La Bâtie, entre icône punk et plongée nippone

Marie-Pierre Genecand, Le Temps, 08.09.2009

Massimo Furlan et Oriza Hirata creusent des brèches dans le rendez-vous genevois

Malgré son âge vénérable – 33 éditions – et ses artistes confirmés, La Bâtie-Festival de Genève continue à surprendre, à déranger. Ce week-end, les facéties acide­s de l’Italo-Suisse Massimo Furlan, comme la réalité insomniaque du Japonais Oriza Hirata ont désarçonné un public qui plébiscite ces explorations.

L’an dernier, Massimo Furlan a sidéré le Festival d’Avignon avec des débats à la frontière entre réalité et plagiat. On y trouvait le vrai Hervé Vilard (le chanteur) se réclamant, pour de faux, fils de Jean Vilar (l’homme de théâtre). On y croisait encore la Vierge Marie et Jésus (les vrais?) et les sosies improbables de Romeo Castellucci et Valérie Dreville, artistes qui coprogrammaient cette édition 2008 du Festival d’Avignon. Soit une joyeuse confusion d’où émergeait, imperturbable, la parole d’un philosophe dissertant sur la filiation…

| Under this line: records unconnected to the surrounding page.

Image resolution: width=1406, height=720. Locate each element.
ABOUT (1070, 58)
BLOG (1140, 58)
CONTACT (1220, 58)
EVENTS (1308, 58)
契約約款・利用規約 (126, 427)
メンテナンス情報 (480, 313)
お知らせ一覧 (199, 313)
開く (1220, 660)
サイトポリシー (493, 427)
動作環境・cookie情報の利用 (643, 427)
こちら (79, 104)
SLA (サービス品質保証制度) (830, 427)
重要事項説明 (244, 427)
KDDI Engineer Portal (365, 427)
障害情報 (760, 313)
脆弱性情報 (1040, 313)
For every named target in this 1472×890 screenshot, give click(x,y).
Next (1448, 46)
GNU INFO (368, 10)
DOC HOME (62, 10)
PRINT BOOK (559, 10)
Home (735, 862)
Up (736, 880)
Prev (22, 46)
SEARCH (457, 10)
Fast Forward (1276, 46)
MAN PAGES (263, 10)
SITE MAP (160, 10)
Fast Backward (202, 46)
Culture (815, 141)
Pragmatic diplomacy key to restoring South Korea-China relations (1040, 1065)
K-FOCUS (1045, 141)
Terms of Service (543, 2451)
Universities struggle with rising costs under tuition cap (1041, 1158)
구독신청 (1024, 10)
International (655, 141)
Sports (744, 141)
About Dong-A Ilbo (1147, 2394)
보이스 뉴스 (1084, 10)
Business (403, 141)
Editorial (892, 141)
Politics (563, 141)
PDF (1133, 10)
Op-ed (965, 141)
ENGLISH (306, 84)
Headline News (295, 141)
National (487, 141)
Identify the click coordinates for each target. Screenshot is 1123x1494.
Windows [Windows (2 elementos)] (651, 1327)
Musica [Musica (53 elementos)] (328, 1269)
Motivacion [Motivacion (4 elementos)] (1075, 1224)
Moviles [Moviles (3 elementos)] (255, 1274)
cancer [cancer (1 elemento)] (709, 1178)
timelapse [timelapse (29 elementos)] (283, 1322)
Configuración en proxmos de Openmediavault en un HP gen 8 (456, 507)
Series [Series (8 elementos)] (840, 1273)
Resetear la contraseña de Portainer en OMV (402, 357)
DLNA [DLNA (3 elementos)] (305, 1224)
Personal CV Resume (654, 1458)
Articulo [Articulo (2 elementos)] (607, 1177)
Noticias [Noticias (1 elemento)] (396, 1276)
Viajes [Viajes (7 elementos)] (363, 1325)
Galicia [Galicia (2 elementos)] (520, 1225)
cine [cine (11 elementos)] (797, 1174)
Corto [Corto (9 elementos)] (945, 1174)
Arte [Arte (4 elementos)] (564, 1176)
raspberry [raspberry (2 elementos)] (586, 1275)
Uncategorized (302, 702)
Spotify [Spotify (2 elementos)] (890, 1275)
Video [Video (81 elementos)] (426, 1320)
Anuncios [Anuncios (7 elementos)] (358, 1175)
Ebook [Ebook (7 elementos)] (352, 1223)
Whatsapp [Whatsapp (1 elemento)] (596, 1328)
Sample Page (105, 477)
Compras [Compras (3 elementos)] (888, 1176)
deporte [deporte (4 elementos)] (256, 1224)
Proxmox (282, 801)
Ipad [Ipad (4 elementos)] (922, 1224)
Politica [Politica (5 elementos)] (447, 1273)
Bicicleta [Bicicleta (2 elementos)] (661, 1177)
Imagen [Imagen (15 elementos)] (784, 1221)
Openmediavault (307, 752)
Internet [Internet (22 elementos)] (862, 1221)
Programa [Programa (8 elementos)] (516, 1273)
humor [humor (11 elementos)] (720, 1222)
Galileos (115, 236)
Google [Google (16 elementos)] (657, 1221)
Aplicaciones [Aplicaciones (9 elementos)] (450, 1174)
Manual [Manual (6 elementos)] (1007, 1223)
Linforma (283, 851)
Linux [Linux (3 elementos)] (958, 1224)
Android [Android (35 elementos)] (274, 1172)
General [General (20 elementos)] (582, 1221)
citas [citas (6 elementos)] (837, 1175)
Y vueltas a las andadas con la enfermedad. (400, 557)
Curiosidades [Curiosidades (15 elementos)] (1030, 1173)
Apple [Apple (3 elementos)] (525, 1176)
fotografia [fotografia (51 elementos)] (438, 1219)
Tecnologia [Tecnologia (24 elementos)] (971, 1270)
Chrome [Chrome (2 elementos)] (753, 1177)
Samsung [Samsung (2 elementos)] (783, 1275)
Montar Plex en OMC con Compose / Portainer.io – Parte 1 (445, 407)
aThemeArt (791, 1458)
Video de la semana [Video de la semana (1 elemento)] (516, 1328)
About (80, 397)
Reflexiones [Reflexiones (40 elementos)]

Dans "You can speak, you are an animal", à voir encore ce soir, même regard ironique sur les icônes et les grandes idées fondatrices. Massimo Furlan incarne Jaz Coleman, leader du groupe rock-punk Killing Joke dont plusieurs morceaux secoués émaillent la soirée. C’est lui, sous son maquillage grimaçant, qui ordonne la grand-messe entre nature et culture. Partisan d’une imagerie naïve, l’artiste représente la sauvagerie sous les traits d’un homme des cavernes, peau de bête et tignasse hirsute, tandis que la culture est suggérée par un petit garçon géant, culotte courte et chaussettes, à qui de noires sorcières tentent d’inculquer les rudiments du langage. Autour, un ours, faux vrai, et un ourson, tout faux, relaient cette idée d’avant et après la civilisation.

Le principe du spectacle? De courtes séquences qui ne font pas sens. En tout cas, pas directement. Sous l’absurde pointe peut-être une critique de notre folie de tout maîtriser. Du drôle lesté d’un fond de gravité.